Model Spotlight: eeny 2.0, a 999K-Parameter Model in 1.76MB
A close look at eeny 2.0 — the smallest member of the TinyLM family, under a million parameters and small enough to ship like an image.
Meet eeny 2.0
eeny is the smallest model in the TinyLM family. The 2.0 version has 999,000 parameters and weighs about 1.76MB on disk. To put that in perspective, it is smaller than many photos on a typical web page. Yet it runs as a real language model in your browser.

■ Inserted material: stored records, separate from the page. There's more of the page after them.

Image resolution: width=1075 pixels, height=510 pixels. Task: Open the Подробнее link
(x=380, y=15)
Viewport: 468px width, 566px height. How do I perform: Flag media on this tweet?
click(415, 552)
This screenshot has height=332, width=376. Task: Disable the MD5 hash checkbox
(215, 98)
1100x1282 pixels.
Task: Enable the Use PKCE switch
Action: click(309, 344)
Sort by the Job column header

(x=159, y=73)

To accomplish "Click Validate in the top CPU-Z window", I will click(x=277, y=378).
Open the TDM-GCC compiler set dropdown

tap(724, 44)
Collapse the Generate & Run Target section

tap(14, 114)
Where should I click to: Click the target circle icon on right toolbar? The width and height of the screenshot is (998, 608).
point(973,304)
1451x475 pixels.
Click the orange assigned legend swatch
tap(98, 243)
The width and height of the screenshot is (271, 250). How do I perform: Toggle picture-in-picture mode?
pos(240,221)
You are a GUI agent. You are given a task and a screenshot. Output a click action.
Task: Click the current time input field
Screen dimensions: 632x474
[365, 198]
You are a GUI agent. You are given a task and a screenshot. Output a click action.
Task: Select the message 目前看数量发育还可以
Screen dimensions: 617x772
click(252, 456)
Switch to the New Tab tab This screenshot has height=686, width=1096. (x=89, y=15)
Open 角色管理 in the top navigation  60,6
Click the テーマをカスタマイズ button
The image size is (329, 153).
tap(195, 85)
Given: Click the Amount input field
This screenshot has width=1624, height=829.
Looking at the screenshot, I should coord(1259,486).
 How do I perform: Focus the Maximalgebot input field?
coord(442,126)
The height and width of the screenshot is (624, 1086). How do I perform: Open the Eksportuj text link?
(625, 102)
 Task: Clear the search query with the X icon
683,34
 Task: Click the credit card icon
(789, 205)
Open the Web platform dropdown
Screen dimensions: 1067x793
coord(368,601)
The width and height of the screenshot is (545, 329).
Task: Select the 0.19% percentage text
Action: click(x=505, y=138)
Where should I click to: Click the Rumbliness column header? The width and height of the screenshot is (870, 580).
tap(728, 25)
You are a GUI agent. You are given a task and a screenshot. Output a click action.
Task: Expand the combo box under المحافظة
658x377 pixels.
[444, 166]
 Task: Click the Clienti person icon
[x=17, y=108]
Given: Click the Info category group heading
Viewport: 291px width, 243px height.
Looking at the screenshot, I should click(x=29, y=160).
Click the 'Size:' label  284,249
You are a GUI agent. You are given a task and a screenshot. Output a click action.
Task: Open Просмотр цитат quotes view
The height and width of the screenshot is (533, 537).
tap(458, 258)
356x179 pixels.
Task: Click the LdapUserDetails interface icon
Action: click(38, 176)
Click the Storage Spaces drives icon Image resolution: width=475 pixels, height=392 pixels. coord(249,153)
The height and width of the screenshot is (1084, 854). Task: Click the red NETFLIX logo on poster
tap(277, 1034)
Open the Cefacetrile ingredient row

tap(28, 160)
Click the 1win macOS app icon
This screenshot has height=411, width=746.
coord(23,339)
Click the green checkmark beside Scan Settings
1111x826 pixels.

Why Build Something So Small
The instinct in AI is always bigger. eeny exists to test the opposite: how much useful behavior can you pack into under a million parameters? The answer turns out to be "more than you would expect" for narrow tasks — and that makes eeny ideal for places where every kilobyte and millisecond counts.
What eeny Is For
eeny is a specialist. It is well suited to tight, repetitive jobs: short autocomplete, simple intent or sentiment classification, text tidying, and quick suggestions. Because it is so small, it loads almost instantly and responds with no perceptible lag, even on older phones.
What eeny Is Not For
We will say it plainly: eeny is not a chatbot you can ask anything. With 999K parameters it has very limited world knowledge and a narrow range. Ask it open-ended questions and it will disappoint. eeny earns its keep inside a focused application where you have shaped or fine-tuned it for one job.
Under the Hood
eeny 2.0 runs on SPRAPP's Rust-to-WASM engine with int8 SIMD math. Its tiny footprint means the whole model fits easily in browser memory and caches into IndexedDB after the first load. Subsequent visits start cold-free and work fully offline.
See It Load
The best demo of eeny's size is watching it appear. At https://ai.sprapp.com the model downloads in the time it takes to load a normal web page, then runs locally. Reload with the network off and it is already there, cached and ready.
Fine-Tuning eeny
Because eeny is so small, fine-tuning it is fast and cheap. You can adapt it with LoRA on a modest dataset to specialize it for your domain — a product catalog, a support vocabulary, a particular writing style. A specialized eeny often beats a generic larger model on its narrow task while staying tiny.
Licensing and Use
eeny is available for commercial use under TinyLM licenses ranging from $19 to $99, depending on the model and terms. For a sub-megabyte model that runs offline with no serving cost, that is an easy budget line for an app that needs private, instant text intelligence.
The Takeaway
eeny 2.0 is a proof and a tool. As a proof, it shows that under a million parameters can still be useful. As a tool, it is the model to reach for when you need something genuinely tiny that still does real work. Start small — sometimes eeny is all you need.